### Data ###
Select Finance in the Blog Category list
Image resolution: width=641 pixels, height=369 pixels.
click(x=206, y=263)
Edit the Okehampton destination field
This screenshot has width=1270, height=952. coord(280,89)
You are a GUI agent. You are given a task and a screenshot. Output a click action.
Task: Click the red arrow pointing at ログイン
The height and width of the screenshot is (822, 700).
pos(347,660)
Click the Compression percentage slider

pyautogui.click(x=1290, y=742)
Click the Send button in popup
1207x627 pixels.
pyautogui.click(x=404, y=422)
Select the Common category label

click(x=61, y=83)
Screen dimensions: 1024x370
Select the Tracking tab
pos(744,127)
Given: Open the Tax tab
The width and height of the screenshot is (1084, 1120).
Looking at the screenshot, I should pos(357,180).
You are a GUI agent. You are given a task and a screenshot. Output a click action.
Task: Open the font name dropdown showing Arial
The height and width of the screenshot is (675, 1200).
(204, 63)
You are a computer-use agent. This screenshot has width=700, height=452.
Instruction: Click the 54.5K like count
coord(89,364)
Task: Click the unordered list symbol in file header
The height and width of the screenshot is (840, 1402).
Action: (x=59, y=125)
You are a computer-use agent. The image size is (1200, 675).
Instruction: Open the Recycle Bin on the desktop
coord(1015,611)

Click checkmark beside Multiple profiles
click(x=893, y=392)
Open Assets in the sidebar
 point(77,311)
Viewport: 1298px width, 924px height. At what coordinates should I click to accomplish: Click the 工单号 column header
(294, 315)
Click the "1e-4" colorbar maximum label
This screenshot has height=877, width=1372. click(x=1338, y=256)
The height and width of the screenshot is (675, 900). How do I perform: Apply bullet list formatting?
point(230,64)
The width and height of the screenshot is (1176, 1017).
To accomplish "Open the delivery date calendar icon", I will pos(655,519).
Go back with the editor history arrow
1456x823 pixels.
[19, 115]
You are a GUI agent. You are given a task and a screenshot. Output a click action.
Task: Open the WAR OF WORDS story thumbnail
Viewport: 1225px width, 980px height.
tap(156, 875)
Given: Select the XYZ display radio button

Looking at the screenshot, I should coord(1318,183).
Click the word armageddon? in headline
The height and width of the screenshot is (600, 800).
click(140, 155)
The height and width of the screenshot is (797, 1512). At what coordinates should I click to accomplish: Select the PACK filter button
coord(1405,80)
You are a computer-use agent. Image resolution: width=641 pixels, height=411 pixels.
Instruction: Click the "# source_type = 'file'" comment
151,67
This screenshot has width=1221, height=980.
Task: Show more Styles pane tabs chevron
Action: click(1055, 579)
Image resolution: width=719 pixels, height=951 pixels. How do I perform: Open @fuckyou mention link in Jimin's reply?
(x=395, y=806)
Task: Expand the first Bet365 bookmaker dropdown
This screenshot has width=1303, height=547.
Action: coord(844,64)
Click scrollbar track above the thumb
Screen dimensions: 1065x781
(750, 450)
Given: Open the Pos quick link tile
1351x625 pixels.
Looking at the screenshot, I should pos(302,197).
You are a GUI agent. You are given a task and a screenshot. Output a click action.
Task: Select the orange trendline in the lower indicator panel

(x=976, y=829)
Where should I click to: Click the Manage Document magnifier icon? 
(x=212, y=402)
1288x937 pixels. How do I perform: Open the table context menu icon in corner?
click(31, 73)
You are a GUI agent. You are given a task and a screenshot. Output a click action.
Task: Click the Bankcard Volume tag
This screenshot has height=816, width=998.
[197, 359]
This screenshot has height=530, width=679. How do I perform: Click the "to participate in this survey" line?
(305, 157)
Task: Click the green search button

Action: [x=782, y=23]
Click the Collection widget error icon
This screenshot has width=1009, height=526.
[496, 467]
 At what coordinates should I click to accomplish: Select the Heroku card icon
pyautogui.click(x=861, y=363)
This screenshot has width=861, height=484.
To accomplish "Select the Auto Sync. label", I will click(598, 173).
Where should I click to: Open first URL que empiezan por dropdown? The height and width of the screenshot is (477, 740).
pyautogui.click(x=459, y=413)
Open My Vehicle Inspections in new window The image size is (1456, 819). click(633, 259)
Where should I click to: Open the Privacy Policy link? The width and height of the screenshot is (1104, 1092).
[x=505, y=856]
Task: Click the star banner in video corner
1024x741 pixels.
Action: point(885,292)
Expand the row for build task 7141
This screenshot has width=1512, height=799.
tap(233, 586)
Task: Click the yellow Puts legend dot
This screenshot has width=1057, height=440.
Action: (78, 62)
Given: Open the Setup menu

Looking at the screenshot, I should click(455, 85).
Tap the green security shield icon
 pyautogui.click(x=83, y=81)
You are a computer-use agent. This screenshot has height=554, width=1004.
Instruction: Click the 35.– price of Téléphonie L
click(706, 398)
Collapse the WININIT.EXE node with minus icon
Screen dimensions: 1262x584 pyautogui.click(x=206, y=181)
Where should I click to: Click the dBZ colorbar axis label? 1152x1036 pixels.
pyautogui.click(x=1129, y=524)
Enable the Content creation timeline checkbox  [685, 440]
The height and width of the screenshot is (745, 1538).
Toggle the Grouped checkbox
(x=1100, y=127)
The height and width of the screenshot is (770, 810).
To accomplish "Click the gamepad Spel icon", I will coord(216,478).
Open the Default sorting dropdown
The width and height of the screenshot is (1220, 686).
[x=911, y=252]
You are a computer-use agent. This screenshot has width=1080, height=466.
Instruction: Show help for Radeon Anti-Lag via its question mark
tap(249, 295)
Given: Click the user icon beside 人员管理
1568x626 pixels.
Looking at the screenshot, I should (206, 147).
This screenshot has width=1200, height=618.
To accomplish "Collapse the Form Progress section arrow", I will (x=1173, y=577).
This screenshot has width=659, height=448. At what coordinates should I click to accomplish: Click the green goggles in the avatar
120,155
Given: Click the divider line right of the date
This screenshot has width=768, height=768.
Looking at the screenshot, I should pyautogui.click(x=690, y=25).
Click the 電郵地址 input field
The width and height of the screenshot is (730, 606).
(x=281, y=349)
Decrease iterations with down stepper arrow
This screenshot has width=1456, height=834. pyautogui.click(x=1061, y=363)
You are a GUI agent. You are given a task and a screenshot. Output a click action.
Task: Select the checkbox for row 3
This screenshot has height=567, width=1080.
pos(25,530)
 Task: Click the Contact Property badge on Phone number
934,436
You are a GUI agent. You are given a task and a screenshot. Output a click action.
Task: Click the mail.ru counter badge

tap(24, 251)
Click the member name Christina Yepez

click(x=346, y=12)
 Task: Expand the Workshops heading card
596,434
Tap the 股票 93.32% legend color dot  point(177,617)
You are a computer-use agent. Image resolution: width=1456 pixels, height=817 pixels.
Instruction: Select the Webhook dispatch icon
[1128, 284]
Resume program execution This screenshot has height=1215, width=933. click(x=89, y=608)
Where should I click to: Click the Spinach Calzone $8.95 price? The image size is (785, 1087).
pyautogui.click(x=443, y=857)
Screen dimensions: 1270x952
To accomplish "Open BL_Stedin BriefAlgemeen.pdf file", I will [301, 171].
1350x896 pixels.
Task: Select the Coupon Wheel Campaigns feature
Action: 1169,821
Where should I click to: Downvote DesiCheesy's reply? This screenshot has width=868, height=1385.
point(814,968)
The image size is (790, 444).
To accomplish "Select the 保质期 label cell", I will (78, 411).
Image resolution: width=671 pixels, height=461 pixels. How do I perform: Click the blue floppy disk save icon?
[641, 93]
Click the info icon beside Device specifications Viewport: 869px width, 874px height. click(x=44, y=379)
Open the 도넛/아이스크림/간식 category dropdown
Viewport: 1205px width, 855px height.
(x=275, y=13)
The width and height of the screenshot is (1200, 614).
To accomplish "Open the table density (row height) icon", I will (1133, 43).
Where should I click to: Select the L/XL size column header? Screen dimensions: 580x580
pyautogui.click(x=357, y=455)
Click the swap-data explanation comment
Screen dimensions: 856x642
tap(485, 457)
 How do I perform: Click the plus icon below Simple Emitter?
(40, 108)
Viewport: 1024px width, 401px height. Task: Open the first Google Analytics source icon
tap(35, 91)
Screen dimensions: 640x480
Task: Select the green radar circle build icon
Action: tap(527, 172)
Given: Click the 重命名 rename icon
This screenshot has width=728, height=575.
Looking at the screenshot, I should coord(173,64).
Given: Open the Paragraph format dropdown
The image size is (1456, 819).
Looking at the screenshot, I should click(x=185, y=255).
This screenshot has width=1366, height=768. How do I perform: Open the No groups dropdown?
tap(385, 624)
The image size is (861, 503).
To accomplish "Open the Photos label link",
###
• Tujuan latihan: Tulis ulang baris-baris mulai dari yang memuat "This screenshot has width=659, height=448." sampai dengan yang memuat "pyautogui.click(x=443, y=857)", dengan mengganti "Workshops" menjadi "Webinars". Bagian lainnya jangan diubah.

• Hasil latihan:
This screenshot has width=659, height=448. At what coordinates should I click to accomplish: Click the green goggles in the avatar
120,155
Given: Click the divider line right of the date
This screenshot has width=768, height=768.
Looking at the screenshot, I should pyautogui.click(x=690, y=25).
Click the 電郵地址 input field
The width and height of the screenshot is (730, 606).
(x=281, y=349)
Decrease iterations with down stepper arrow
This screenshot has width=1456, height=834. pyautogui.click(x=1061, y=363)
You are a GUI agent. You are given a task and a screenshot. Output a click action.
Task: Select the checkbox for row 3
This screenshot has height=567, width=1080.
pos(25,530)
 Task: Click the Contact Property badge on Phone number
934,436
You are a GUI agent. You are given a task and a screenshot. Output a click action.
Task: Click the mail.ru counter badge

tap(24, 251)
Click the member name Christina Yepez

click(x=346, y=12)
 Task: Expand the Webinars heading card
596,434
Tap the 股票 93.32% legend color dot  point(177,617)
You are a computer-use agent. Image resolution: width=1456 pixels, height=817 pixels.
Instruction: Select the Webhook dispatch icon
[1128, 284]
Resume program execution This screenshot has height=1215, width=933. click(x=89, y=608)
Where should I click to: Click the Spinach Calzone $8.95 price? The image size is (785, 1087).
pyautogui.click(x=443, y=857)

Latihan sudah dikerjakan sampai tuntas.